Lesson 5 — Data Cleaning, Preprocessing, and Merging Datasets

(from raw to analysis-ready)

Why this matters¶

Most of the time in real analytics is spent before modeling:

fixing inconsistent formats,
resolving category labels,
handling missing values,
ensuring the unit of observation is correct,
and merging multiple data sources safely.

Good cleaning is not “cosmetic.” It changes your results.

Today’s lab datasets¶

We will use two CSV files:

Both files are essentially country-level data, but most variables are stored in wide format (years appear in column names such as _2023, _2022, etc.).
To merge them properly, we will convert each file into a country–year panel.
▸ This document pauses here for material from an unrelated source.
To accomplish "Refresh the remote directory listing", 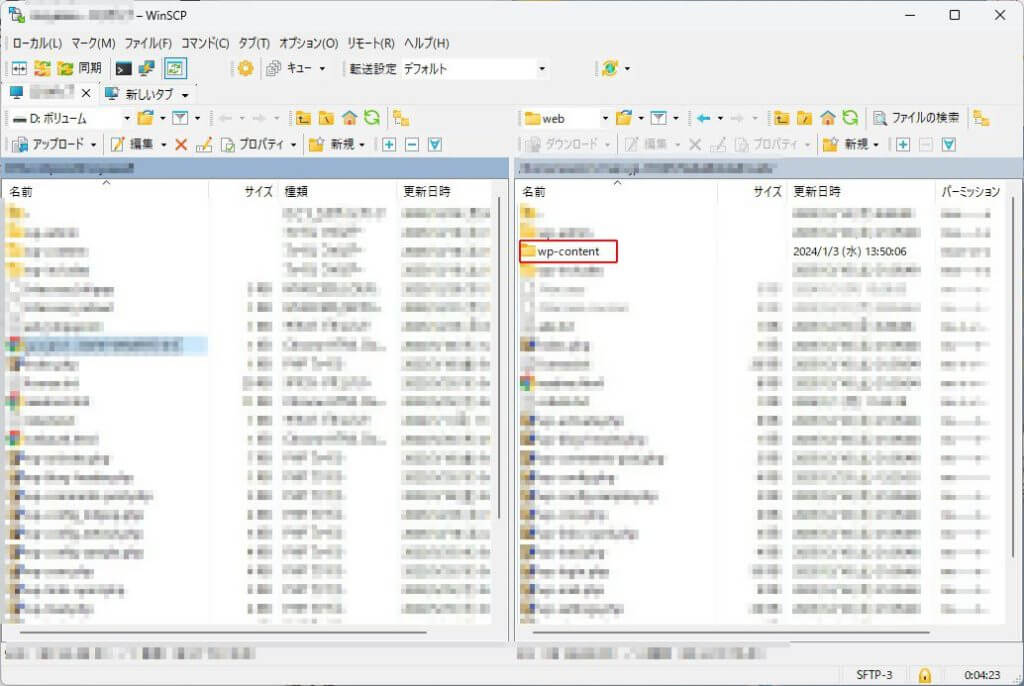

Intended unit of observation (after cleaning)¶

One row = one country-year
Key columns: flagCode + year (and country as a label)

The course-standard cleaning pipeline¶

Type check: numbers as numbers, dates as dates, categories as categories
Range check: impossible values (negative rates, nonsensical GDP values, etc.)
Uniqueness check: duplicates in keys (flagCode, year)
Missingness check: overall + by key variables
Consistency check: country codes/names match across files
Document everything: a short cleaning log

Wide vs long (why reshaping matters)¶

Many public datasets are reported in wide form:

DivorcesPer1kPop_2023, DivorcesPer1kPop_2022, ...

But analysis (and merging) is usually easier in long form:

flagCode, country, year, DivorcesPer1kPop, ...

Merging datasets (the professional habit)¶

In real projects, your analysis-ready dataset is often the result of a merge:

outcomes + covariates,
macro indicators + social indicators,
business KPIs + external context.

Join types (keep it simple)¶

Left join (recommended default): keep all rows from the main dataset and attach what matches from the other dataset.
Inner join: keep only matched rows (risk: silent data loss).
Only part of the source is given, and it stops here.